El proceso de establecer el negocio fue arduo, pero de acuerdo con Ayala y Rivera, “valió la pena”.

“Estuvimos un año y medio para establecer el negocio. Queríamos que estuviese localizado en el Viejo San Juan, por el atractivo turístico. Fueron muchos los permisos, pero finalmente pudimos abrir”, cuenta Rivera.

La pareja, junto a un grupo de amistades: Ángel Cartagena, Carlos Ayala, Xavier Villa y Rubén Flores, realizaron toda la construcción y decoración del local.

“Nosotros lo hicimos todo, desde las paredes, el piso, las mesas, los bancos, la barra y los anaqueles. Fue un trabajo artesanal”, asegura Rivera.

Finalmente, el lugar abrió el pasado 28 de junio y enseguida tuvo una buena aceptación a nivel de los locales y turistas. “Desde que abrió, ‘Sangrías’ ha tenido una gran acogida. A los turistas, por ejemplo, les encanta el concepto y salen de aquí con varias botellas para llevárselas”, subraya Rivera.

Durante el proceso entró como socio Edgardo Rivera y, posteriormente, Wilbert Marrero.

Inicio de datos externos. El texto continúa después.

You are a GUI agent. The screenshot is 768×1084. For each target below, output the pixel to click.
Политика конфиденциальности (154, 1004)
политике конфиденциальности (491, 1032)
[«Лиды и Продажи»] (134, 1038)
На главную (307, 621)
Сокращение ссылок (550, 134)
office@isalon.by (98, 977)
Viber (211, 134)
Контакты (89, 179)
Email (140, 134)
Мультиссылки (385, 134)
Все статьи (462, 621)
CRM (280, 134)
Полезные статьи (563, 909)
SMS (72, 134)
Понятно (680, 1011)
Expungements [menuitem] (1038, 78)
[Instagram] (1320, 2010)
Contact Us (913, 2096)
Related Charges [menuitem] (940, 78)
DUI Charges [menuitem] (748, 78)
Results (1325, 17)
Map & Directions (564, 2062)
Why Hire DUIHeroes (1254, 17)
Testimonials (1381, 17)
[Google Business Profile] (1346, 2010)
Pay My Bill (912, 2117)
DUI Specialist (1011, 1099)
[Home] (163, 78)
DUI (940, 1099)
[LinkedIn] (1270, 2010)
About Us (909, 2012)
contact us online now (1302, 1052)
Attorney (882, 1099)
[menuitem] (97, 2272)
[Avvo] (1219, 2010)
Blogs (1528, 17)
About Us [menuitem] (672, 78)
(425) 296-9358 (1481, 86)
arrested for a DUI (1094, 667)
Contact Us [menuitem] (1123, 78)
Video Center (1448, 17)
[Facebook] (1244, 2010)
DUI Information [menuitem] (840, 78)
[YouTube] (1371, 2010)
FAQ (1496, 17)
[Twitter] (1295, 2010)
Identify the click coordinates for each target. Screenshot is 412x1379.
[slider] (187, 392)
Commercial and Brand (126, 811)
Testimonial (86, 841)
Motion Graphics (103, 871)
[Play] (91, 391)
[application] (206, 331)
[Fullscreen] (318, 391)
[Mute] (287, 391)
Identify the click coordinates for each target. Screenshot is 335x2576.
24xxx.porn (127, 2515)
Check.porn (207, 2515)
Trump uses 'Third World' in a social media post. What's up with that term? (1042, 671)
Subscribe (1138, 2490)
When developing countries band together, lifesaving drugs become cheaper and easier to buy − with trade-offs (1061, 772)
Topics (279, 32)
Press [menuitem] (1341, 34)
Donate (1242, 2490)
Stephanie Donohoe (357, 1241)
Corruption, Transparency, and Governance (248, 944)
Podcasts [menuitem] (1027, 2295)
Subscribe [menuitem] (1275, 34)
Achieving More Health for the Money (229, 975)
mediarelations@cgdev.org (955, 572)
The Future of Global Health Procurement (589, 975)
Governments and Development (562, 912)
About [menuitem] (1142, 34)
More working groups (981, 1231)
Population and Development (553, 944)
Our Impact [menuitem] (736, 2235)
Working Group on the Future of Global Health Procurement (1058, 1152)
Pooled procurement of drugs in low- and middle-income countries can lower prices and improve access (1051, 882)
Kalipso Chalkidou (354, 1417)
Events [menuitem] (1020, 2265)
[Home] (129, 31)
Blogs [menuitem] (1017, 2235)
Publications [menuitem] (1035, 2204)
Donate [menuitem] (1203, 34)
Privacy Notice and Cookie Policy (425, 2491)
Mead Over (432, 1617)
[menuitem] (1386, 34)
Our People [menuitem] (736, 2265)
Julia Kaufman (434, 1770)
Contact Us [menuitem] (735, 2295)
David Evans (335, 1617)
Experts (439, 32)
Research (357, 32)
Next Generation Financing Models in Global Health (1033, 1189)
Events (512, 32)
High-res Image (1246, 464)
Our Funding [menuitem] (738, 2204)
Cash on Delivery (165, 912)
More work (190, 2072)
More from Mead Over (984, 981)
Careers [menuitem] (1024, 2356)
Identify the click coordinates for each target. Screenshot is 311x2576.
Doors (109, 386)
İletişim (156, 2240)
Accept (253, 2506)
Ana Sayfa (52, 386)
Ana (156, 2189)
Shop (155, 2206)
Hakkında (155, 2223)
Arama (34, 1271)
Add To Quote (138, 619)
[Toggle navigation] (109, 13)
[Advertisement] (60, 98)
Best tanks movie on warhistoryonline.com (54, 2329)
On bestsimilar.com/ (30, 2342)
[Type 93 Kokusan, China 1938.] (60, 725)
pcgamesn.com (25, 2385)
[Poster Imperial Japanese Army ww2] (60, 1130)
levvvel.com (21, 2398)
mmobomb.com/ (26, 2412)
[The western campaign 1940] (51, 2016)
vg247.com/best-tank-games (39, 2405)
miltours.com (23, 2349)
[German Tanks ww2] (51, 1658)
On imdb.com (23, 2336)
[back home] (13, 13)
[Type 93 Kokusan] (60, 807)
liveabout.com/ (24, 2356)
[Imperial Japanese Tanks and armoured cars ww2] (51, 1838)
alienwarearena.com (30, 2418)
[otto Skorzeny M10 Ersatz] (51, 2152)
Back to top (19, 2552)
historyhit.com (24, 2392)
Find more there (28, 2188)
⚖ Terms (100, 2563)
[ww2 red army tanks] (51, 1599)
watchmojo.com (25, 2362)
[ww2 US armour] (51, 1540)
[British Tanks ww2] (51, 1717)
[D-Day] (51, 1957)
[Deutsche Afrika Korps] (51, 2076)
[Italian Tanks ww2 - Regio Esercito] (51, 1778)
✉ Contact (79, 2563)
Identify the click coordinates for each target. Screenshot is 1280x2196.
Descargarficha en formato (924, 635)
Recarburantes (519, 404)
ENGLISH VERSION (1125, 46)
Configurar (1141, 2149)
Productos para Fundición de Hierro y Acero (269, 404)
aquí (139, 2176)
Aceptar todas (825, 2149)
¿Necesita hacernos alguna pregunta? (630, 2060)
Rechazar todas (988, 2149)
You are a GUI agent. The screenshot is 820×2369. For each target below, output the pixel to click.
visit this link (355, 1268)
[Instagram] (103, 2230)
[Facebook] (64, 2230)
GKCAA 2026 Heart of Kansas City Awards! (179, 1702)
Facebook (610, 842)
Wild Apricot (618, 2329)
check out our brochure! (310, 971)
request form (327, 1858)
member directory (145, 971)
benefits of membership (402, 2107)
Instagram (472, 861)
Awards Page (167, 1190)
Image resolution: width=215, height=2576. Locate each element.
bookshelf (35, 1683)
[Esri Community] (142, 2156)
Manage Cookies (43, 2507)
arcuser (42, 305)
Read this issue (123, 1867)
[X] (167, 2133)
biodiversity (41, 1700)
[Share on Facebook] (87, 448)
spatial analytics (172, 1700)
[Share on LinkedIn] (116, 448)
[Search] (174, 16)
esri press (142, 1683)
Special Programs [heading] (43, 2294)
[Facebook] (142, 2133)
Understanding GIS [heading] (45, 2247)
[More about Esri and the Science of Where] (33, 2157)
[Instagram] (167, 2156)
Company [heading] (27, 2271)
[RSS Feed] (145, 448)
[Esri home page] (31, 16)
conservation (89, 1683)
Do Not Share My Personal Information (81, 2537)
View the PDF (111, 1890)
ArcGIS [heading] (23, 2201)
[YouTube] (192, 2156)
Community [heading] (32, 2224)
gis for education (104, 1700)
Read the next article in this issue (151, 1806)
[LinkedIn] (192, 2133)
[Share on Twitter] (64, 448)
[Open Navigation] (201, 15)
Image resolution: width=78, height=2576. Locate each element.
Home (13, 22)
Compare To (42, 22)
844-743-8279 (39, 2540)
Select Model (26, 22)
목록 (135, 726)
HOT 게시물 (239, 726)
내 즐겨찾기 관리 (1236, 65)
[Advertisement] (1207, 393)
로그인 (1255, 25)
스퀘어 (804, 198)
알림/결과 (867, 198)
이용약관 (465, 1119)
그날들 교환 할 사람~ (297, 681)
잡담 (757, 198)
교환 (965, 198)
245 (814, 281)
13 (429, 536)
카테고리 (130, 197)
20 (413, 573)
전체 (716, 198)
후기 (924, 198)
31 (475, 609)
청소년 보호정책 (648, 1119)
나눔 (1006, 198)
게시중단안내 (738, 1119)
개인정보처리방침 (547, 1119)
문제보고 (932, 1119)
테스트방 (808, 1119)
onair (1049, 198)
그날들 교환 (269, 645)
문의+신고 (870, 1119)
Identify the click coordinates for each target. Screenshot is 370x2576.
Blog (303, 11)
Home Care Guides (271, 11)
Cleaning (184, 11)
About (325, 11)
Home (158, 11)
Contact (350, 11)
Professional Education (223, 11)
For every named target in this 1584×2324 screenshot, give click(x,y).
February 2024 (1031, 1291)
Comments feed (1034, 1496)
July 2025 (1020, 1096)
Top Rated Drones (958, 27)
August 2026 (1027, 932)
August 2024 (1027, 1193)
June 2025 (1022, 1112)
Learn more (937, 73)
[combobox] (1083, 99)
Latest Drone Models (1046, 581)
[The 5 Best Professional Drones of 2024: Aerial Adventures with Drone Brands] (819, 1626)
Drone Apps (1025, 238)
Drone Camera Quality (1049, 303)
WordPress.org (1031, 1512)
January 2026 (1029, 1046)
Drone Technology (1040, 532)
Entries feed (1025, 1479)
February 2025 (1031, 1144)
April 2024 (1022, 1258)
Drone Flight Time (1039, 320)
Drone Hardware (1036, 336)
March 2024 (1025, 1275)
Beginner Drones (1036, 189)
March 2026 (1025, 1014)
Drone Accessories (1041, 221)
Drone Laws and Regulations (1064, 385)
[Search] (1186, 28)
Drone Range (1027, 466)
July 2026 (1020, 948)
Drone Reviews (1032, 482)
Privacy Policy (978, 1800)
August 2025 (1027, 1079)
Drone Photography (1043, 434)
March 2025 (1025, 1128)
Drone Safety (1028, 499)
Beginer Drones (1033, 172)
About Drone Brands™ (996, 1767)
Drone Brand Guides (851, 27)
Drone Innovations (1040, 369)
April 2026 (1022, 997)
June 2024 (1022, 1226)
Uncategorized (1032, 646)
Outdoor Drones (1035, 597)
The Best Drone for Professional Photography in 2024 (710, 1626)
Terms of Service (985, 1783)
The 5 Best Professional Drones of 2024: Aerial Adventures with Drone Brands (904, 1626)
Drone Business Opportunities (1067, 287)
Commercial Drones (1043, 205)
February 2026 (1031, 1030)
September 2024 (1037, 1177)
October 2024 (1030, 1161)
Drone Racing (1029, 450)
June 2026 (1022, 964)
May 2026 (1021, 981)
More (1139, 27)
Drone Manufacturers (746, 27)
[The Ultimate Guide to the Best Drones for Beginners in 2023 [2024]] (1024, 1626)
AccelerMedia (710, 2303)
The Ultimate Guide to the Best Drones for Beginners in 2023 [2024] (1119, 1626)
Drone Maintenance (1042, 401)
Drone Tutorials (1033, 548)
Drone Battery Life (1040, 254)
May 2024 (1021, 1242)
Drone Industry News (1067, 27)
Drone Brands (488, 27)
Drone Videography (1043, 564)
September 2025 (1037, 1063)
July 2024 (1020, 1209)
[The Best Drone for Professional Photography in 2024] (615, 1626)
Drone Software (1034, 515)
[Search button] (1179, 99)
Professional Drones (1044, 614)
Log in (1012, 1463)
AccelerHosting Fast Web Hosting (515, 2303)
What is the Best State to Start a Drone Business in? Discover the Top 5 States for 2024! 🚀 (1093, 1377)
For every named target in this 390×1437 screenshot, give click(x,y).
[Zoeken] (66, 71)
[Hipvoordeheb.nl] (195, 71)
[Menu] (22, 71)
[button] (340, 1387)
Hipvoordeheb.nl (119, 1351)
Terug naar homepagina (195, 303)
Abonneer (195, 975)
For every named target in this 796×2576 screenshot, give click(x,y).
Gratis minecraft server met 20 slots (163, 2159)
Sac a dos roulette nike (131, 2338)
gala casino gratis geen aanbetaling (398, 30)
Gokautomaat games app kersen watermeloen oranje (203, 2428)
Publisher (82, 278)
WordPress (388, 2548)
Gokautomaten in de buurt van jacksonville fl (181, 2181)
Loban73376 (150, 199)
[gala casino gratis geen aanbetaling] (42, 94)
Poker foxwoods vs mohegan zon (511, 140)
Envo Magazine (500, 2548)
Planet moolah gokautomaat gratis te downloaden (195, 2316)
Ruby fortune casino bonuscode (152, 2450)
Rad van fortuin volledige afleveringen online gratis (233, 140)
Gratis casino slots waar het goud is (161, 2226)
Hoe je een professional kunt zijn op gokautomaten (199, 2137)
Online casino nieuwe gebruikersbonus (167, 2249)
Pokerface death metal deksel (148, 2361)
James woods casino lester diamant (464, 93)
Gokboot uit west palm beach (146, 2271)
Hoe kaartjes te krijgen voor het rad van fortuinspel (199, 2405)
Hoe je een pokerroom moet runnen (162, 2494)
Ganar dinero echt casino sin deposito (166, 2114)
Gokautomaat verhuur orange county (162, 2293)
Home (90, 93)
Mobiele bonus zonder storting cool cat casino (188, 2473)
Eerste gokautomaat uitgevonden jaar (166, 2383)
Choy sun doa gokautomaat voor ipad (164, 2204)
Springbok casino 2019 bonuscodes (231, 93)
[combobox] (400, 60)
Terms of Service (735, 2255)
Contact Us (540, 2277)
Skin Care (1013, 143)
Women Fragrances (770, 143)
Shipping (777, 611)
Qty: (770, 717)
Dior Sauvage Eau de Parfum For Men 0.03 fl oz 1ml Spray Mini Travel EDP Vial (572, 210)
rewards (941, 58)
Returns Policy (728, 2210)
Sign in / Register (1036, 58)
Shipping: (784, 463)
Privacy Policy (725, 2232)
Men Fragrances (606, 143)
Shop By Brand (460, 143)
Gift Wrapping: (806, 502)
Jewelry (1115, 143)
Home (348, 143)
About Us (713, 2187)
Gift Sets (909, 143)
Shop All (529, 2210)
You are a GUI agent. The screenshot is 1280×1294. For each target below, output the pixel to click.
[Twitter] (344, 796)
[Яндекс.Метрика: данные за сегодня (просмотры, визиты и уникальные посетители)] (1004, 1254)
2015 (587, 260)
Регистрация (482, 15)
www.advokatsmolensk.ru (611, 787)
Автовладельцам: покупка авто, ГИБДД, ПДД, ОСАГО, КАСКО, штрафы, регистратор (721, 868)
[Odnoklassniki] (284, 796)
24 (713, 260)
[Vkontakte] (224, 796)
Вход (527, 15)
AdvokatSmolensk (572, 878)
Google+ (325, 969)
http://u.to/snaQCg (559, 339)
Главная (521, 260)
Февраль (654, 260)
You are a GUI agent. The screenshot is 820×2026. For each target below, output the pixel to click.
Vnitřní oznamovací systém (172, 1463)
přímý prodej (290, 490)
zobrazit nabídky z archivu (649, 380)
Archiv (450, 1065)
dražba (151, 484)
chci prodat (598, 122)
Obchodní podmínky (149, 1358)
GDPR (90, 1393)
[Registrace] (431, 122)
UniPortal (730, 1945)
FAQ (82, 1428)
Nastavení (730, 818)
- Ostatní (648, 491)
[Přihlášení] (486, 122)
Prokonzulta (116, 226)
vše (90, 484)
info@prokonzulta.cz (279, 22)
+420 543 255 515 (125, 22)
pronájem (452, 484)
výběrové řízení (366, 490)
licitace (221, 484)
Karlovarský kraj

Con el paso del huracán María, se vieron forzados a cerrar el local desde el 17 de septiembre hasta el 17 de noviembre, cuando pudieron reabrir. “Estuvimos dos meses cerrados, ha sido bastante cuesta arriba, pero el público es uno fiel. Desde el momento que vienes por primera vez decides, volver”, indica Ayala.

Y es que, como describe Zulmarie, el ambiente de “Sangrías” es tranquilo y relajado. “Es para pasar un rato chévere. Es un buen lugar para conversar entre amigos y degustar las ricas sangrías de Puerto Rico, las bebidas y las frituras. También, ambientamos el local con música de aquí, de todo tipo de género, apoyando siempre lo que es del país. Ese ha sido nuestro norte”, manifiesta.

La meta de los dueños es unir en su negocio todas las sangrías de Puerto Rico. “Muchas de las sangrías del país provienen de empresas familiares pequeñas que no tienen sistema de distribución. Esta es una manera de ayudarnos entre todos”, concluye Ayala.

El horario de “Sangrías” es de domingos, martes, miércoles y jueves de 1:00 p.m. a 8:00 p.m.; los viernes y sábados de 1:00 p.m. a 12:00 a.m.; y los lunes permanece cerrado.